Texto dado:
----
Es en este marco donde la célebre frase extraída de De la guerra de Carl von Clausewitz muestra toda su actualidad. El orden geopolítico establecido después de la Segunda Guerra Mundial jamás tuvo como fin resolver las contradicciones del sistema existente —el capitalismo fundado en el Estado-nación—. Su único propósito real fue proporcionar un marco dentro del cual las rivalidades geopolíticas entre las grandes potencias pudieran encontrar mediación antes de desembocar en una deflagración nuclear. Desde el fin de la Guerra Fría, con el monopolio estadounidense sobre la política internacional, estas instituciones han ido perdiendo progresivamente esa función mediadora para convertirse en lacayos de industriales y financieros occidentales.
----
Material de partida:
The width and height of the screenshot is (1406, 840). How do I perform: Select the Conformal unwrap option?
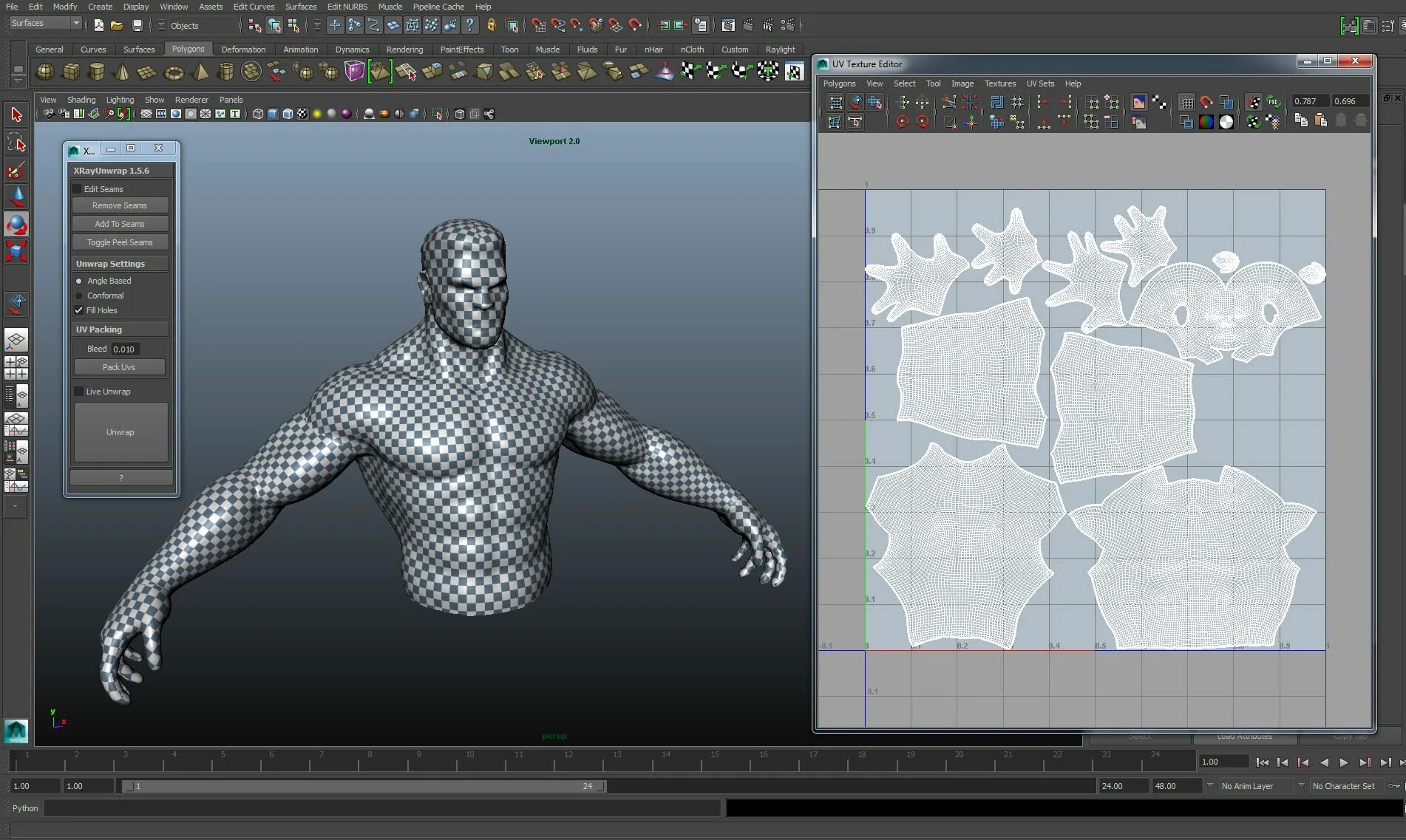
----
Qué se pide:
A) Según el texto sobre el orden geopolítico, ¿cuál fue el único propósito real del orden establecido después de la Segunda Guerra Mundial?
B) Continúa, por favor, el texto sobre el orden geopolítico a partir de su última oración.
No hace falta consultar las líneas.

Resultados por orden:
A) Proporcionar un marco en el que las rivalidades geopolíticas entre las grandes potencias pudieran encontrar mediación antes de desembocar en una deflagración nuclear.

B)
La retórica sobre los derechos humanos, los tratados de paz y las cumbres de cooperación han servido para ocultar una política de saqueo y explotación a menudo tan violenta y despiadada como la de los viejos imperios coloniales. Dos casos emblemáticos son la “guerra contra el terror”, con la cual se justificó la ocupación de Irak y Afganistán y la creciente desestabilización de Oriente Medio; y la “guerra contra las drogas”, que impuso un régimen de abusos y violencia en toda América Latina y sobre los sectores más vulnerables de nuestras propias sociedades. Ahora que estos instrumentos “pacíficos” ya no facilitan esa política, la élite occidental se ocupa de desmantelarlos para recurrir a otros medios. En ello se observa la continuidad entre política de paz y política de guerra a la que aludía Clausewitz: las ambiciones lucrativas y expansionistas de los actores implicados permanecen iguales; lo que cambia es la cantidad de vidas que están dispuestos a sacrificar para alcanzarlas.


“El capitalismo trae consigo la guerra como las nubes traen la lluvia”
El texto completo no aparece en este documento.